[Stored records]
=== Section Start ===

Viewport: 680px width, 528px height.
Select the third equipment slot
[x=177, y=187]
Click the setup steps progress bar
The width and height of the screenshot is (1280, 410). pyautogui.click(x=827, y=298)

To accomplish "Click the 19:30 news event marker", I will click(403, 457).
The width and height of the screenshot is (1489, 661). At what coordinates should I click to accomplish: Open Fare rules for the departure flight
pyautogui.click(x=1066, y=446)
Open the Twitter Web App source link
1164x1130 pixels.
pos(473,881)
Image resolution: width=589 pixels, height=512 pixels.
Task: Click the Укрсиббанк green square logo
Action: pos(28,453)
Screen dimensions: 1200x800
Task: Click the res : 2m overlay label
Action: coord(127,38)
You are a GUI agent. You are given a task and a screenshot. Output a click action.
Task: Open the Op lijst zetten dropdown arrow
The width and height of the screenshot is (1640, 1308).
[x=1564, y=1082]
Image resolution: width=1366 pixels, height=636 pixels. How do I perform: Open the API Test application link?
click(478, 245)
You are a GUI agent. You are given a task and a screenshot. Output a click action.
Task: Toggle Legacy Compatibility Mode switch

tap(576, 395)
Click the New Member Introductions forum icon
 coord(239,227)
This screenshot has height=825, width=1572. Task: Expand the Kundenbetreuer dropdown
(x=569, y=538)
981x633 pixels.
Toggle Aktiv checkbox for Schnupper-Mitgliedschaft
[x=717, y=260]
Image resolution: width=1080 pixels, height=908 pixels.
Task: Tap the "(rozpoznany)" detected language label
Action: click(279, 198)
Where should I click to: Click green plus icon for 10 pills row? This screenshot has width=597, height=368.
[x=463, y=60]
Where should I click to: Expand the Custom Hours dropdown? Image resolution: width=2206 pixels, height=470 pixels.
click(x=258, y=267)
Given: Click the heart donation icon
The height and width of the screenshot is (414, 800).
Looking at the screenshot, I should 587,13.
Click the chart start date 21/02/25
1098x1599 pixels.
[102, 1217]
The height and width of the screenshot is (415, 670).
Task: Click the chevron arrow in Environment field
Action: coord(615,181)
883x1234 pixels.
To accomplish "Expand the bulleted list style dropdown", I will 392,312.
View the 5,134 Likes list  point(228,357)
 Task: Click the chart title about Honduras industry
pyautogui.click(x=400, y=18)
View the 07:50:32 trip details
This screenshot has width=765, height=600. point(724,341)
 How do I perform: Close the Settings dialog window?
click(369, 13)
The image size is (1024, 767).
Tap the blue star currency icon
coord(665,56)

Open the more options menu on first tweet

=== Section End ===

## Requirement
Only the line containing "Click the chart start date 21/02/25" and the lines after it, through the end of the data, should be copied, exactly as they are.

## Task answer
Click the chart start date 21/02/25
1098x1599 pixels.
[102, 1217]
The height and width of the screenshot is (415, 670).
Task: Click the chevron arrow in Environment field
Action: coord(615,181)
883x1234 pixels.
To accomplish "Expand the bulleted list style dropdown", I will 392,312.
View the 5,134 Likes list  point(228,357)
 Task: Click the chart title about Honduras industry
pyautogui.click(x=400, y=18)
View the 07:50:32 trip details
This screenshot has width=765, height=600. point(724,341)
 How do I perform: Close the Settings dialog window?
click(369, 13)
The image size is (1024, 767).
Tap the blue star currency icon
coord(665,56)

Open the more options menu on first tweet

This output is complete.